While water isn’t always used in hydraulics because it can overheat faster than synthetics, the point still stands. All those terms you hear on motor oil commercials are the same principles. It needs to coat the parts moving inside of one another, not overheat, and the reservoir needs to be filled with enough liquid, but not too much.

We think explainthatstuff.com offers the best explanation of how hydraulics work in layman’s terms because they used a water gun to explain the hydraulics process. (The site also had great visual representations to help explain the process if words don’t do it for you).

“You've probably noticed that it takes some effort to press the trigger of a water pistol. When you press the trigger, you're having to work quite hard to force the water out through a narrow nozzle. You're actually putting pressure on the water — and that's why it squirts out at a much higher speed than you move the trigger. If water were compressible, water pistols wouldn't work properly. You'd squeeze the trigger and the water inside would simply squash up into a smaller space — it wouldn't shoot out of the nozzle as you'd expect.

“If water pistols can change force and speed, that means they work just like tools and machines. In fact, the science of water pistols powers some of the world's biggest machines — cranes, tipper trucks and diggers.”

So really, while hydraulics seems like very complicated machinery, it is as simple as using a water gun.
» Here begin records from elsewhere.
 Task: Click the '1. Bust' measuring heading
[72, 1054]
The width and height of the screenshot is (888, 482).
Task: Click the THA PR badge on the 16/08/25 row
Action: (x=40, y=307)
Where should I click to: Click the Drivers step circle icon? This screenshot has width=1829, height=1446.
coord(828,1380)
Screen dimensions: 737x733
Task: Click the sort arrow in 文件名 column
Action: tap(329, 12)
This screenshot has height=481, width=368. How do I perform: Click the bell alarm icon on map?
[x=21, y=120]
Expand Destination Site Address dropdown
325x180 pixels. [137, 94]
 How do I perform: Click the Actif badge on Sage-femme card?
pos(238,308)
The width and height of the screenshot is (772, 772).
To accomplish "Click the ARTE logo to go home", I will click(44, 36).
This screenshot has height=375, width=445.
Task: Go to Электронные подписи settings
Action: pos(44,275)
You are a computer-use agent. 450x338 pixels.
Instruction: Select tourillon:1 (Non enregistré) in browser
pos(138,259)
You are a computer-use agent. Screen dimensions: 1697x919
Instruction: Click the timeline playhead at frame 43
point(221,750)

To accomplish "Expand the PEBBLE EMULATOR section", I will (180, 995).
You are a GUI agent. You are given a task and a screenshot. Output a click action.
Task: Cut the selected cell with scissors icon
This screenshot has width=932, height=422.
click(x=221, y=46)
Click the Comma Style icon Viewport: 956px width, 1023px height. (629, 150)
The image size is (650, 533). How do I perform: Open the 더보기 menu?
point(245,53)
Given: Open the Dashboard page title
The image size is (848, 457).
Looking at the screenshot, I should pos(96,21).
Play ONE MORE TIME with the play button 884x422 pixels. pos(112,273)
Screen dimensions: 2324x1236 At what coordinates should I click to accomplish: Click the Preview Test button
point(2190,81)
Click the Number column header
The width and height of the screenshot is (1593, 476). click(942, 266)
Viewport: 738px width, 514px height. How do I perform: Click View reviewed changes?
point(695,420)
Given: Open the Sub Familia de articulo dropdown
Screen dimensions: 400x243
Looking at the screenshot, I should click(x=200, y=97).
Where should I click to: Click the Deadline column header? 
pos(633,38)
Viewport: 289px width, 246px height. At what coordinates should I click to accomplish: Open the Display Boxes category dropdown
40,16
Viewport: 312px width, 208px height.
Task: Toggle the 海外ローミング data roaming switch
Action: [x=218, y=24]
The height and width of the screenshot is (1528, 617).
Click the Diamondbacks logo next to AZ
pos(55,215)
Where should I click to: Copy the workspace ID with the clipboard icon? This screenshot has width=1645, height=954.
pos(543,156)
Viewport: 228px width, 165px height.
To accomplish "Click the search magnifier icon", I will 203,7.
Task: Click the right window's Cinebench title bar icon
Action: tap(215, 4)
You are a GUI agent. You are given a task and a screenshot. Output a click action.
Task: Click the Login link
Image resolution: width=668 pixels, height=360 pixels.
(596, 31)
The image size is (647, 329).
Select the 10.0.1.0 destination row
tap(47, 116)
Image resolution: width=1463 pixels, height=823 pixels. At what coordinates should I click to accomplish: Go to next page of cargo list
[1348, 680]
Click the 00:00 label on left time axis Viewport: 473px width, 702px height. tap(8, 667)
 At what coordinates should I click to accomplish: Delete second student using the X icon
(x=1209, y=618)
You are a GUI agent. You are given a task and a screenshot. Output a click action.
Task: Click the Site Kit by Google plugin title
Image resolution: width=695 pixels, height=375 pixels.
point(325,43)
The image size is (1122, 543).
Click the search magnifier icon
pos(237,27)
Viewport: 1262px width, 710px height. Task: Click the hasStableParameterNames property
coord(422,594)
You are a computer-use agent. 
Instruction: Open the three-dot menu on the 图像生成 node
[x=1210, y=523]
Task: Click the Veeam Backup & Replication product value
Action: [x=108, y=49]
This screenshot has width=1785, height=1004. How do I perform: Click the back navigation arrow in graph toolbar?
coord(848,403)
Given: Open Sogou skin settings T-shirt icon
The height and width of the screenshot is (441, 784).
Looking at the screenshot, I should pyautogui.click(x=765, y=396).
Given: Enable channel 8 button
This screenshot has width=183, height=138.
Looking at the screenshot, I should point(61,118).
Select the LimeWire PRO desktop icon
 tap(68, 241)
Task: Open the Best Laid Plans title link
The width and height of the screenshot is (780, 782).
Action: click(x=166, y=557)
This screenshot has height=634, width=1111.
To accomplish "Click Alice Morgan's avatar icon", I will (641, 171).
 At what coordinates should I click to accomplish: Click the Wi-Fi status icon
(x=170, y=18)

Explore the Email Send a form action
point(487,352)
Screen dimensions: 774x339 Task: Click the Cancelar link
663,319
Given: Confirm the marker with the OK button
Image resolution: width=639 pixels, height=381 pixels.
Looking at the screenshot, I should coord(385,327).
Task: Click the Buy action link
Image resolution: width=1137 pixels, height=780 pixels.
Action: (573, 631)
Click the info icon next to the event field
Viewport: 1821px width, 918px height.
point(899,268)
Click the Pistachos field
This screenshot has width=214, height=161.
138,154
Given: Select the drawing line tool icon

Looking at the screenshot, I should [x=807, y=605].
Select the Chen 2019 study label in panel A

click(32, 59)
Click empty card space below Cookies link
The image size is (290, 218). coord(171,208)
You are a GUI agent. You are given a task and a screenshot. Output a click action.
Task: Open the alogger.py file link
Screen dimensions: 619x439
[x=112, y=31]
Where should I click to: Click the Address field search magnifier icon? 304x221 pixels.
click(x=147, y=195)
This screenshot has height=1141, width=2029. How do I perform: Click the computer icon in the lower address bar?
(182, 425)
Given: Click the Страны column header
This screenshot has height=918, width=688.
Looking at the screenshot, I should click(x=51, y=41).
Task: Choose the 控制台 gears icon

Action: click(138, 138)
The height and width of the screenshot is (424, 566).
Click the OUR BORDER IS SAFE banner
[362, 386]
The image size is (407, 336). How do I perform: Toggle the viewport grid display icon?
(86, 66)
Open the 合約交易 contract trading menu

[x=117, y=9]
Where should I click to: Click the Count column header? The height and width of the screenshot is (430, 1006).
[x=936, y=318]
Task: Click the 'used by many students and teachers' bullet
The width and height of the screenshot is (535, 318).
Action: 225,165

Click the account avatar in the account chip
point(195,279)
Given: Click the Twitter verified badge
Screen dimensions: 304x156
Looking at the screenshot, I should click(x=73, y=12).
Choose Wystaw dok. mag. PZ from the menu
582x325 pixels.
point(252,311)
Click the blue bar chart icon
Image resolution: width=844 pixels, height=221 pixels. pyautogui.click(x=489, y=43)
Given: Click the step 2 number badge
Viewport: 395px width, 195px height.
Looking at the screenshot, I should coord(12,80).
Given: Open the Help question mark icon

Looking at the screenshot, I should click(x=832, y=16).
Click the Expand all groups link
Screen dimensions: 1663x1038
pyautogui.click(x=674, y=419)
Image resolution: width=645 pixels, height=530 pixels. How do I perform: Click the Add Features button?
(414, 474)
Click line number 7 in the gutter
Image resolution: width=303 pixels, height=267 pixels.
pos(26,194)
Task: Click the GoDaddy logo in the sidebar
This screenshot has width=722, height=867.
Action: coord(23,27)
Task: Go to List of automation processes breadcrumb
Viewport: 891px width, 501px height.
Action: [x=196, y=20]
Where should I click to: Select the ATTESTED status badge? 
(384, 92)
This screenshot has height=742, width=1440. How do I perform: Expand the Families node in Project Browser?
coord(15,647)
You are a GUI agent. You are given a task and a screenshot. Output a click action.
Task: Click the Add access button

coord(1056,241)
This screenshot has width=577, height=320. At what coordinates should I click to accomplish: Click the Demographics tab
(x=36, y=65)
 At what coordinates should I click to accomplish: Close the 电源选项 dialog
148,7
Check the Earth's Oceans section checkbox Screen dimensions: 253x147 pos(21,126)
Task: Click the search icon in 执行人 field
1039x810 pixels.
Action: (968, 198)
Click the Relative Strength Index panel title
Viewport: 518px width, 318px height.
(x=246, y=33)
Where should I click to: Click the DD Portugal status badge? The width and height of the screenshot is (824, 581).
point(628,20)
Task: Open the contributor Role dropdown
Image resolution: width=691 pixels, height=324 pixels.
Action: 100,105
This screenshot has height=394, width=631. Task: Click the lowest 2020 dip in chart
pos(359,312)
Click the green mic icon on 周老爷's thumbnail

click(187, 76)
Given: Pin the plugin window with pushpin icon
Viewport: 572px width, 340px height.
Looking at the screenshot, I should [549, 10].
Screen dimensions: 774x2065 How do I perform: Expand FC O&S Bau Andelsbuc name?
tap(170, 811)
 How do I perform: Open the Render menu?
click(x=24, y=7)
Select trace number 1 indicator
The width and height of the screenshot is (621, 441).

But a lot more dangerous.

Larger machines, like cranes, use liquid from both ends to push and pull, instead of a trigger.

When the arm of a digger wants to extend, fluid pumps into one side forcing the hydraulic ram out (think of using your thumb to move a push pop out of its cardboard container, or the plunger on a hypodermic needle pushing forward so the liquid comes out of the needle) while on the other end, liquid is being forced out through the hose.

This, of course, is a simplification of the process, but gives a good understanding of how hydraulics work.